FIG. 10 is a cutaway, perspective view of another embodiment of a novel MACS ignition system module 100. Module 100 includes body and cap end igniter containers 104, 102 and a core igniter container 106. The body end and cap end igniter containers 104, 102 are each generally frusto-conical in shape (FIG. 13) and include a receptacle 108 on a side facing the core igniter container 106. A flange 110 extends around and partially into the receptacle 108. The core igniter container 106 is a rigid tube having a cap end 112 and a body end 114. The external surfaces of the core igniter container 106 at the cap end 112 and the body end 114 include ridges 116.

The cap and body ends 112, 114 of the core igniter container 106 extend into the receptacles 108 of the cap end and body end igniter containers 102, 104 respectively. This construction enables the volume of the core igniter container 106 to be larger, compared to the construction of module 50. The flanges 110 on the cap and body end containers 102, 104 mechanically lock in the ridges 116 on the external surface of the core igniter container 106.

The sides of the cap end and body end igniter containers 102, 104 that are opposite the core igniter container 106 have channels 118 formed therein. The channels 118 are formed in the periphery of the top side surface of the cap and body end igniter containers 102, 104. Four channels 118 are present in the embodiment shown. The channels 118 enable gas generated by powder in the core igniter container 106 to pass through channels 118 and reach an adjacent MACS for sequential ignition. To facilitate gas flow, the diameter or transverse major dimension of the core igniter container 106 may be decreased to create a gap between the core igniter container 106 and the center core tube 14. One of the cap end and the body end 112, 114 of the core igniter container includes a propellant loading hole 120. A closure 122 seals the propellant loading hole 120.

FIG. 14 is a cutaway, perspective view of a variation of the MACS module 100 of FIG. 10. In FIGS. 14 and 15, the cap end igniter container 120 does not have channels 118. Similarly, the body end igniter container (not shown) in the variation of FIG. 14 does not have channels 118.
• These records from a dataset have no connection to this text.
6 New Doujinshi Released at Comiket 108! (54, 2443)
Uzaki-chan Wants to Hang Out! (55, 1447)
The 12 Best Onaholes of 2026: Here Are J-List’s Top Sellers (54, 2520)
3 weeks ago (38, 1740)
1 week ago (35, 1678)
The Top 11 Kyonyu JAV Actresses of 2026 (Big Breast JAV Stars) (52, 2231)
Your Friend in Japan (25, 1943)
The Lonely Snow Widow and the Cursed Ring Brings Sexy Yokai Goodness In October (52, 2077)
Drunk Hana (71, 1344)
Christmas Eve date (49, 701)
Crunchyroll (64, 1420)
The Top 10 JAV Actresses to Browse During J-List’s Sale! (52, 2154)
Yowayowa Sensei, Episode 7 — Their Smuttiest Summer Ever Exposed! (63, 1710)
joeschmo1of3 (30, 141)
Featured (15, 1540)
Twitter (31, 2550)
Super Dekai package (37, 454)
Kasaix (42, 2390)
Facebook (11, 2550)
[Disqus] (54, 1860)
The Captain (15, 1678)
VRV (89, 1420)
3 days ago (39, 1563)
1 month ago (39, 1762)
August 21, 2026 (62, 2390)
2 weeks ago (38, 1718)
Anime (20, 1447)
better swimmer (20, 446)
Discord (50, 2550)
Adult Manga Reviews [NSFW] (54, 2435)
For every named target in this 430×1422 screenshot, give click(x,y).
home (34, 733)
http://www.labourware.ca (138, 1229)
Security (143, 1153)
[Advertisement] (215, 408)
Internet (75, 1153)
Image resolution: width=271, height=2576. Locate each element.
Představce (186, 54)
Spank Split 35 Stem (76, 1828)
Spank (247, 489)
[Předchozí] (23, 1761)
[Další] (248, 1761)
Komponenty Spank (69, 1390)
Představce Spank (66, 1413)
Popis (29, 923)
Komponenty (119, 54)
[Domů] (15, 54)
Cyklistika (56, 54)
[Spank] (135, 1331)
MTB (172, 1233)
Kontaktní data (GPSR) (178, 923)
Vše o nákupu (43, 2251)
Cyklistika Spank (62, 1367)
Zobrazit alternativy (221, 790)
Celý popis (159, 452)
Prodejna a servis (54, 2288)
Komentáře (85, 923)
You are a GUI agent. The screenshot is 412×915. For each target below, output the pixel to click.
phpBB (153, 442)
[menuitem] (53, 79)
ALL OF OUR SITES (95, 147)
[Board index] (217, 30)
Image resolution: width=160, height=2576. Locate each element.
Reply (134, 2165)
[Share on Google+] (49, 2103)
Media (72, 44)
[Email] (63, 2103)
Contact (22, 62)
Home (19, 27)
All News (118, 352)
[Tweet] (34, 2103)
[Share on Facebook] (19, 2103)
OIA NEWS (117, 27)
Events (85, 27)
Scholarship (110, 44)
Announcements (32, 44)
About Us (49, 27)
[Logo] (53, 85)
FIG. 16 is a cutaway, perspective view of another embodiment of a novel MACS module 130. Module 130 is similar in construction to module 50 of FIG. 2. In module 130, the geometry of the cap end and body end igniter containers 132, 134 has been altered, compared to the module 50 of FIG. 2, to increase the volume of the containers 132, 134. The core igniter container 136 is somewhat shorter, compared to the core igniter container of module 50.

FIG. 17 is an enlarged view of a portion of the module 130 of FIG. 16. FIG. 18 is a cutaway, perspective view of the cap end of the core igniter container 136 of the module 50 in FIG. 16. FIG. 19 is a cutaway, perspective view of the end igniter container 132 of the module 50 in FIG. 16.

The novel ignition containers reduce manufacturing variability, manufacturing steps and costs. The potential for injury is greatly reduced by eliminating the prior art manual sewing process. The novel ignition containers can be tailored or configured for multiple ignition processes. The Figs. depict ignition containers of various geometries, however, other geometries may also be used.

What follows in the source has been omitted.